2009. 12. 16|WED

未明、ルネ・ポレシュ『餌食としての都市』読了。戯曲というものをあまり読まないのでどう読むのが良いのかわからないが、小説ではないそれを、そもそも何者として楽しむべきなのだろうか。幾つかの選択肢はあるが、それに「観客」というのは含まれないわけで、つまり、空想の中で上演されれば、私は演出家であり俳優だ。そんなわけで、演出家であり俳優、そして文字を追う人だった未明、『餌食としての都市』は面白かった。「言う」というよりも「空間にまき散らす」案配で「餌食としての都市」を形成していく台詞群は、どれも演出家、俳優、両方の目線から魅力的だった。そして想像の中、深夜のパーティを終え散らかった明け方の街の様相となった最後の佇まいは、清々しい青春の風景だった。

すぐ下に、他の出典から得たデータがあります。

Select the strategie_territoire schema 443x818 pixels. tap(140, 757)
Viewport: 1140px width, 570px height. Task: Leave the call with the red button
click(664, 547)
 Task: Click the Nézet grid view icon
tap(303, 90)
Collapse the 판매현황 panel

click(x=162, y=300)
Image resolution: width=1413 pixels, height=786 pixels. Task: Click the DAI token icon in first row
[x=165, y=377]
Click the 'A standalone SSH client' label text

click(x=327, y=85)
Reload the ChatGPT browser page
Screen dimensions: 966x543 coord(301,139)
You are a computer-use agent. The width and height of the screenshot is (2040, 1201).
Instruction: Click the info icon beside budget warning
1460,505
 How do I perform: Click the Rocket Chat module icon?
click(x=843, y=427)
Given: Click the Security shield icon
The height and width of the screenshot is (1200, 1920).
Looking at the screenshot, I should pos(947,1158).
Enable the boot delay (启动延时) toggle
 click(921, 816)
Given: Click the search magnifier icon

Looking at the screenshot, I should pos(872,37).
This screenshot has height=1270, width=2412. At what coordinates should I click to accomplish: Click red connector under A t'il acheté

とはいえ舞った埃が落ちる速度は感傷的だったが、もう一度読めば確実に景色は変わる気もするのだった。もう一度読まないといけない。
さて、本日の稽古中に今度出演する公演のフライヤーが納品された。掲載のものがそれである。タイトルは『西山真来はなぜこうなってしまったのか』。2月の5日から7日まで、場所はART COMPLEX 1928です。しばらく先のことなので何度か告知するかとは思いますが、とりあえず。